Jesse Labreck is the best female athlete in the state of Maine. Her coach at the University of Maine says it’s so. Mark Lech points to her place in the university record book.

The man who recruited her believes it’s true and goes one step further. Dave Cusano thinks Labreck may be the best female athlete in any sport at Maine. If not the best, one of the best. Ever.

One problem. She isn’t buying what they’re selling.

“I’m not sure you should write that,” said Labreck, a senior pentathlete at Maine. “What will people think? That I have a big head? I don’t. How can you compare me?”

The woman with the modest ego that’s paired with immense talent is about to begin her final collegiate indoor season. Maine opens with a meet at the University of New Hampshire this Friday and Saturday. This is her winter to put herself in the big picture, among the elite of America’s multi-event athletes.

Physically, she feels great. Mentally, she’s trying not to panic. Mononucleosis sidelined for all but one meet her freshman year. She should have gotten a medical waiver but somehow the paperwork wasn’t done by Maine at the time. “What should have been a no-brainer has to go through an appeal (to the NCAA),” said Lech. He is optimistic but as of Tuesday there still has been no resolution.

“It’s a little scary,” Labreck said. “This was my indoor season to get my name out there for sponsors (after she graduates.) “I’ll still compete in open meets as an unattached athlete. But I want to compete for Maine.”

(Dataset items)

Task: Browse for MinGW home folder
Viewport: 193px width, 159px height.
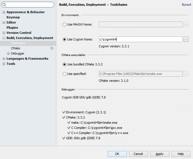Action: point(186,24)
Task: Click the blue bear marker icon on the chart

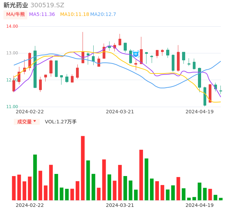Action: tap(136, 54)
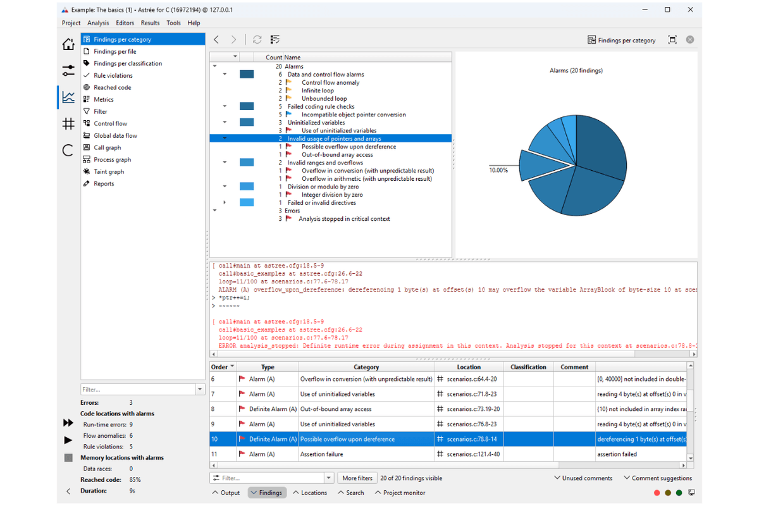Click the Home icon in left sidebar
Viewport: 759px width, 506px height.
coord(68,44)
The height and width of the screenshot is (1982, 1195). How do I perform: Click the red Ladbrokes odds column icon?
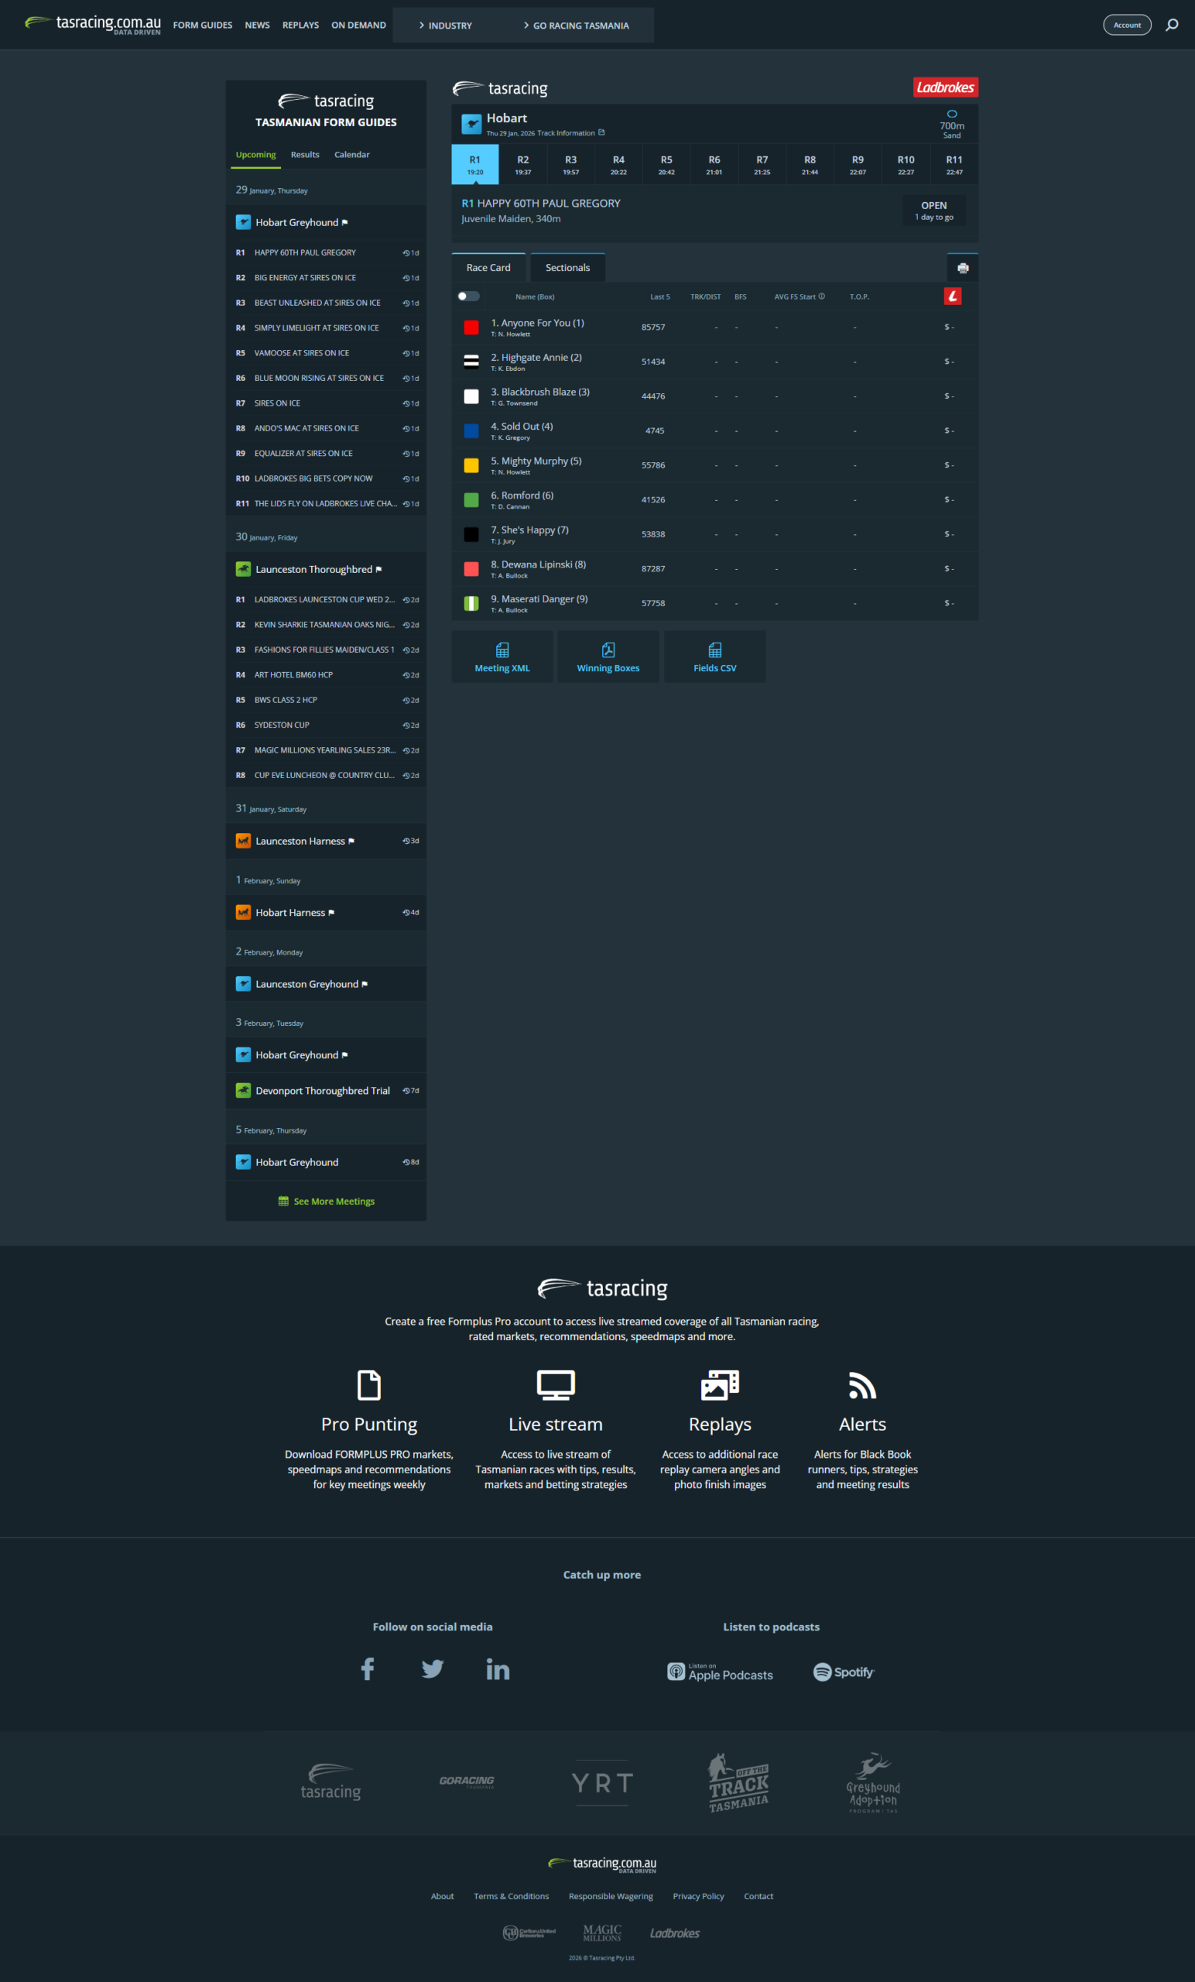click(x=952, y=297)
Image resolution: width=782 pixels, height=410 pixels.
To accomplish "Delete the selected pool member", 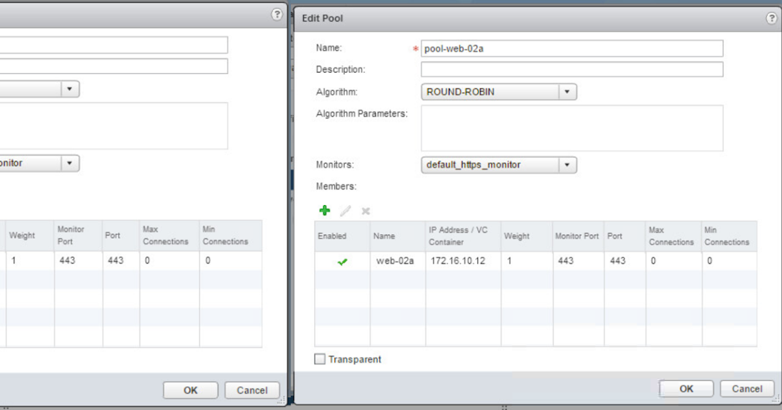I will click(x=365, y=210).
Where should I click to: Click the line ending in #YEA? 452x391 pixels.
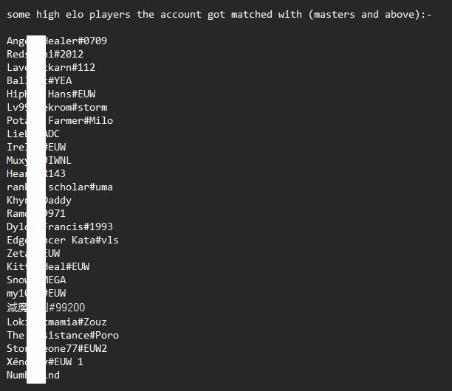pyautogui.click(x=39, y=80)
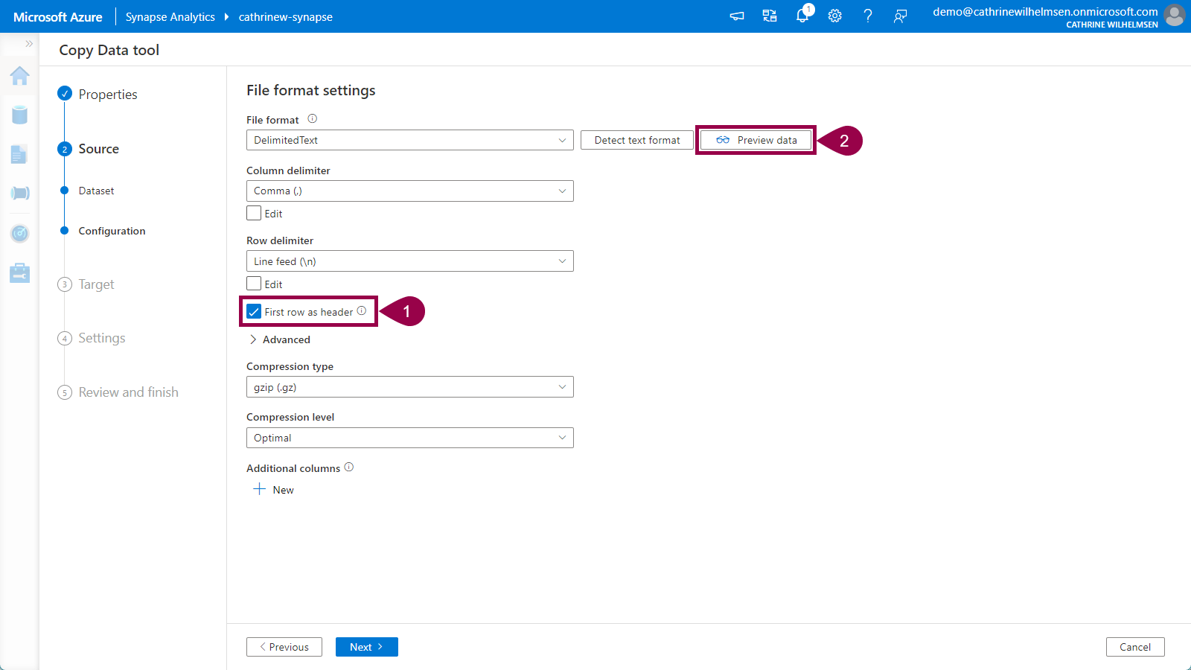
Task: Open the Home hub in sidebar
Action: (20, 76)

- _Requirement_
Resume the article on Maine pentathlete Jesse Labreck, picking up after its final sentence.

- _Response_
She has spent the past 12 months training for the pentathlon with consists of the 60-meter hurdles, high jump, shot put, long jump, and 800-meter run. Times, heights and distance earn points based on a universal table. Labreck has scored 3,959 points, breaking a 15-year Maine record by more than 400 points, a phenomenal jump. She missed qualifying for the NCAA championships by five points.

She holds the high jump and hurdles records at Maine and is second in the long jump and triple jump to Viktoriya Rybalko, a two-time Olympian for her native Ukraine. Rybalko has returned to Maine and is an assistant coach, working with Labreck.

Lech says her “evolution” as an elite pentathlete is on track. But if she doesn’t see herself among the best, how can she put herself in that group? That is the paradox that is Labreck.

“It’s all about finding your super-hero,” said Cusano, a former Maine defensive back in football and later an assistant track coach. He’s now the head track coach at Wheaton College, near Boston.

“She’s so sweet and kind-hearted. She’s Clark Kent. She needs to believe she can go into the phone booth and come out at Superman.” Or Superwoman.

Labreck grew up in Oakland, near Waterville. As a sophomore at Messalonskee High School, her talent became evident to her coach, Scott Wilson. “She hurt herself in practice,” Wilson told the Portland Press Herald in 2008. “She scraped up the entire side of her body. We’re picking pieces of the track out of her and I just thought, oh my God, I just killed Jesse Labreck.”

Two years later she was named the Portland Press Herald/Maine Sunday Telegram Female Athlete of the Year.

“Stats speak for themselves,” Cusano said. “They’re the first thing that get you noticed. It’s your character that gets you sold. She was talented, humble, and competed at an extremely high level.”

Cusano, a native of Connecticut, convinced her to commit to Maine. In 2010, she was entered in individual events to maximize her ability to score points for the team. At the America East Outdoor Championships she won five events. No other competitor could match that. She led Maine to a runner-up finish.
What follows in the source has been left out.